That’s the message I received early on Holy Saturday. Our Easter service was uploading, and it was taking a while, and we are getting nervous. The holiest celebration of the Christian year, now dependent on the bandwidth of residential internet. So many anxieties rushed to the service. What if it doesn’t upload in time? What if it never uploads? What if there’s a glitch? What if our church fails to offer an Easter service?
Holy Saturday, Easter Vigil, this is a day of waiting and asking questions. Can you imagine that first Holy Saturday? It was still sabbath. Jesus had died and was buried before sundown on Friday. The disciples were gathered in a locked house. They were afraid for their lives. They had so many questions. Would they be next? If the ones who killed Jesus discovered their hide-out, would they be dragged before Pilate, too? Would they be flogged and nailed to crosses, too?
I imagine the questions got more profound as the day and night dragged on. Had the movement been for nothing? Did they leave their nets, their professions, their families for nothing? What about all those miracles, the healings and exorcisms?
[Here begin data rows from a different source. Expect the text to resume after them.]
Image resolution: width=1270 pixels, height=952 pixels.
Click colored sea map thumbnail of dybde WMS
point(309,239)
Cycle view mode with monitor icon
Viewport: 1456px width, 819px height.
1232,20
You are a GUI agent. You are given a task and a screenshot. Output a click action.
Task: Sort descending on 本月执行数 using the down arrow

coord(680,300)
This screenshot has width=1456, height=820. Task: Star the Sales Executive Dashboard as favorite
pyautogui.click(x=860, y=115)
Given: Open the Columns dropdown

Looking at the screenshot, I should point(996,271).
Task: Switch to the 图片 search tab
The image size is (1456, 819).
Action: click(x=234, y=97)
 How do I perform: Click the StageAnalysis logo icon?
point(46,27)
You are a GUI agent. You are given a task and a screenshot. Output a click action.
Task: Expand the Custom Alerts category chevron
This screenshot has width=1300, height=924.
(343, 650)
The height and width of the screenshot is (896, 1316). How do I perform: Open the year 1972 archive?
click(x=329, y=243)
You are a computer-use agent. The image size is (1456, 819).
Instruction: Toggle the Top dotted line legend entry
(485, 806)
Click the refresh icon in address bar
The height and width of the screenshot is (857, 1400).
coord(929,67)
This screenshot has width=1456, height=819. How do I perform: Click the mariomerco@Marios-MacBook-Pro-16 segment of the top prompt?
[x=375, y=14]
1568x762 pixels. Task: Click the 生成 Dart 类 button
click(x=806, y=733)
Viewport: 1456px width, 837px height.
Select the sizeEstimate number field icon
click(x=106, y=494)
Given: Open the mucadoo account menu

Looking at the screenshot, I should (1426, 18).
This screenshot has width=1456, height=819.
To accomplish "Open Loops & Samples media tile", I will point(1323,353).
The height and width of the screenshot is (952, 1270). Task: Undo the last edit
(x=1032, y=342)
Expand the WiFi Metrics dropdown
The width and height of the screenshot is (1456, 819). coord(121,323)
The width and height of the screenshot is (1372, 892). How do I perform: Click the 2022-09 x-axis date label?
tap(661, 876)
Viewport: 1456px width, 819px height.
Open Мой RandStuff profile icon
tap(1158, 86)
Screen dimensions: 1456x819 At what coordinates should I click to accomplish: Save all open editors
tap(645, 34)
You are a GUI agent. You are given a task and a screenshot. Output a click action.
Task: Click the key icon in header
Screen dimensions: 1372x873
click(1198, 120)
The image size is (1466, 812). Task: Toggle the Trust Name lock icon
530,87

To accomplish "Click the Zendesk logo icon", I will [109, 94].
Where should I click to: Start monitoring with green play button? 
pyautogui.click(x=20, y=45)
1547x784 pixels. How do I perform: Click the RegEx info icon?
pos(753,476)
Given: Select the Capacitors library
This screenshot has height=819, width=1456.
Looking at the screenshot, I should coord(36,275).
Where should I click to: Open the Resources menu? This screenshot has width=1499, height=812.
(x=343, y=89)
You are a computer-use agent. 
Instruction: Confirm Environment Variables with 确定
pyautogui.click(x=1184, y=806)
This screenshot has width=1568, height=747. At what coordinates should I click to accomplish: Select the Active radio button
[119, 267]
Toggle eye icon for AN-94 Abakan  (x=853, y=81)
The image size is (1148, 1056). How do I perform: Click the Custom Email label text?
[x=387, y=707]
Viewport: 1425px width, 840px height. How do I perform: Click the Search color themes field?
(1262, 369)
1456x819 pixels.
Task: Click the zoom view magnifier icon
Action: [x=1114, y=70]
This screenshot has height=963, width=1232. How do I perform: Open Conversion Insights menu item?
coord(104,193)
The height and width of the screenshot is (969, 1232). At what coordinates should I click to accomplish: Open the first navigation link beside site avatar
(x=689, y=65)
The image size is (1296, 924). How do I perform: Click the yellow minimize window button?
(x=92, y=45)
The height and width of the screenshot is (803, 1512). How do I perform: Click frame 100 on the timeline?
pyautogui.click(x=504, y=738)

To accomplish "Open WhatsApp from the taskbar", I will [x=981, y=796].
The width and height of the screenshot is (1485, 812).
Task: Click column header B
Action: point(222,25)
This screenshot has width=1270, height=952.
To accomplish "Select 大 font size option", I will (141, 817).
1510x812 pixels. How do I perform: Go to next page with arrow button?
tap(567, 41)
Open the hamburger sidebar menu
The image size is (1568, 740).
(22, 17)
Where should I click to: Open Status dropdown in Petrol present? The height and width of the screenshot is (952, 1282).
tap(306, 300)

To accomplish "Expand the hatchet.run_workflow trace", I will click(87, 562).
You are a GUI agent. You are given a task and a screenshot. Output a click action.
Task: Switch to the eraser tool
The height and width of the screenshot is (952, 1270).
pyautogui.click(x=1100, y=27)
That had to mean something? Was it all over? Jesus said he would be crucified, he was right about that. Didn’t he also say he would rise three days later? Could he be right about that? What if he is? What if he isn’t? Do we continue to follow? Can this movement be saved? Is it finished?
Holy Saturday is the day we pause and think. The vigil is a time to reread the stories, starting with Genesis. We read the whole narrative of scripture and let it sink in. What has God been up to since the beginning? What is God up to now? We pause to let the questions linger and to offer our prayers and to ask God to help us make sense of what’s going on.
Why has God allowed this pandemic to sweep the world? What does it mean when we say “we’re all in this together?” What is the most faithful way to wait for this to be over? How will it be different? Will it ever be the same again? Where is God in all of this?
We’re waiting to find out. I’m waiting for Easter to upload. In the middle of the unknowing, the waiting and the questions, I’m turning to God and trusting. Trusting God knows what I don’t. Trusting God is with us when we are anxious, afraid, curious, and filled with questions. Trusting that the God of Easter is with us and will see us through. And so we wait.